Lecture from: 07.10.2025 | Video: Videos ETHZ

The previous lecture demonstrated how to use the dynamic memory API (malloc, calloc, realloc, and free). This lecture opens the “black box” to examine how a memory allocator works, addressing the fundamental challenges and trade-offs in its design. This classic systems programming problem sits at the intersection of data structures, algorithms, and hardware reality.

The Role of a Dynamic Memory Allocator

A dynamic memory allocator serves as a software layer between the application and the operating system.
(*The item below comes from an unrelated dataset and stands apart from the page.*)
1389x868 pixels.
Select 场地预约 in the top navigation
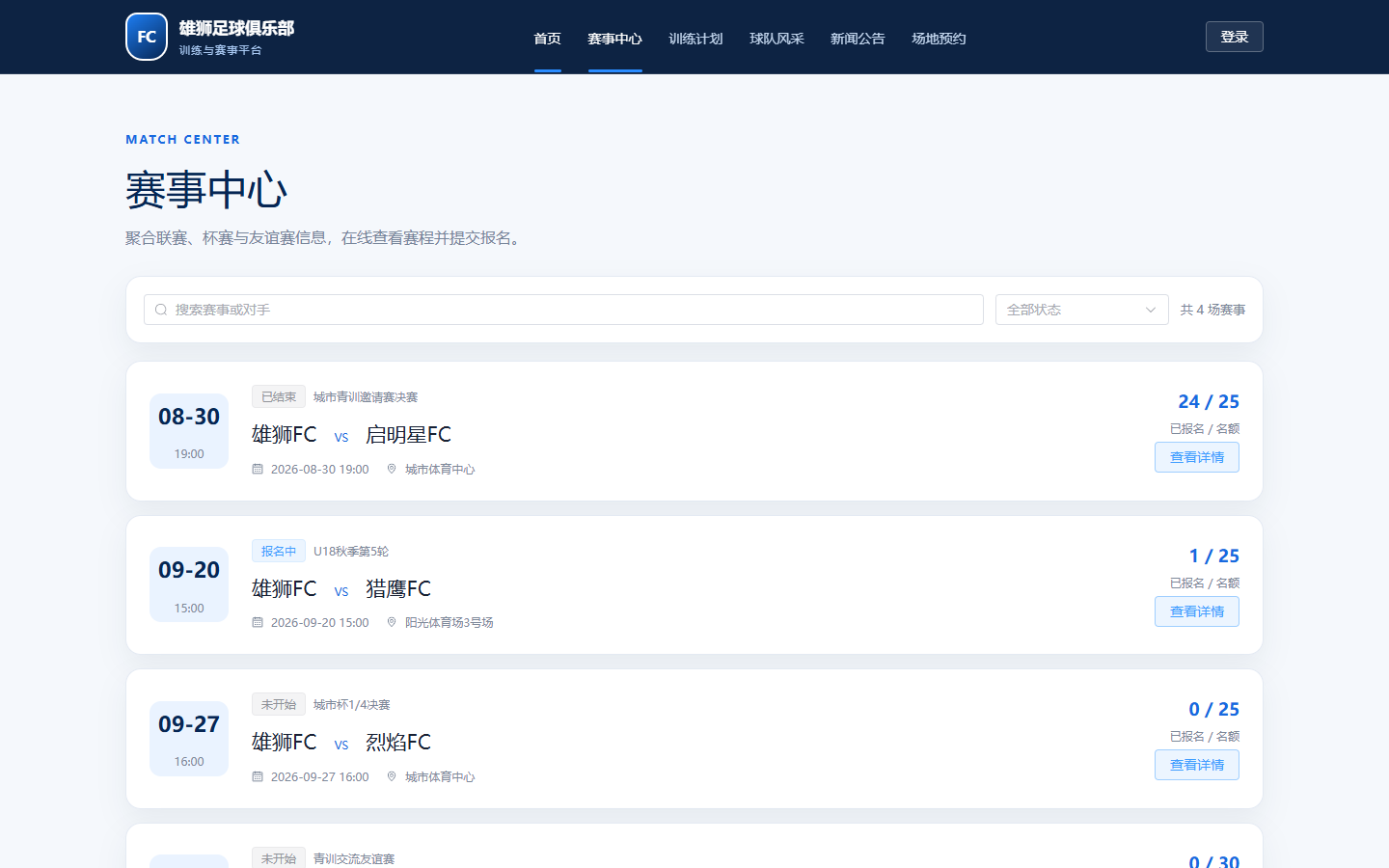(939, 39)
  • OS and Hardware Level: The kernel manages physical memory in large, fixed-size pages (typically 4 KB).
  • Application Level: Apps require memory for objects much smaller than a page.
  • Allocator’s Role: The allocator acts as a broker, subdividing large chunks from the OS into smaller blocks.

Recall: The malloc Package Contract

The API contract includes:

#include <stdlib.h>
 
void *malloc(size_t size);
void free(void *p);
void *realloc(void *p, size_t size);
  • malloc returns a pointer to a block of at least size bytes.
  • The returned pointer is aligned (address is a multiple of 8 or 16) for efficient CPU access.
  • free returns a block to the resource pool.
  • realloc resizes a previously allocated block.

Where Does Everything Go? A Memory Map Example

A concrete example illustrates the process address space.

char big_array[1<<24];   /* 16 MB, global initialized (implicitly to 0) */
char *p1, *p2, *p3, *p4;  /* Global pointers */
 
int main() {
    p1 = malloc(1 << 28); /* 256 MB */
    p2 = malloc(1 << 8);  /* 256 B  */
    // ...
}

  • big_array: Resides in the Data segment (.bss).
  • p1, p2, p3, p4: Pointer variables (8 bytes each) in the Data segment.
  • The malloc’d memory: Large blocks pointed to by p1 and p2 reside in the Heap, which grows upwards.
  • main(): Machine code resides in the Text segment.
  • $rsp (Stack Pointer): Points to the top of the Stack, which grows downwards.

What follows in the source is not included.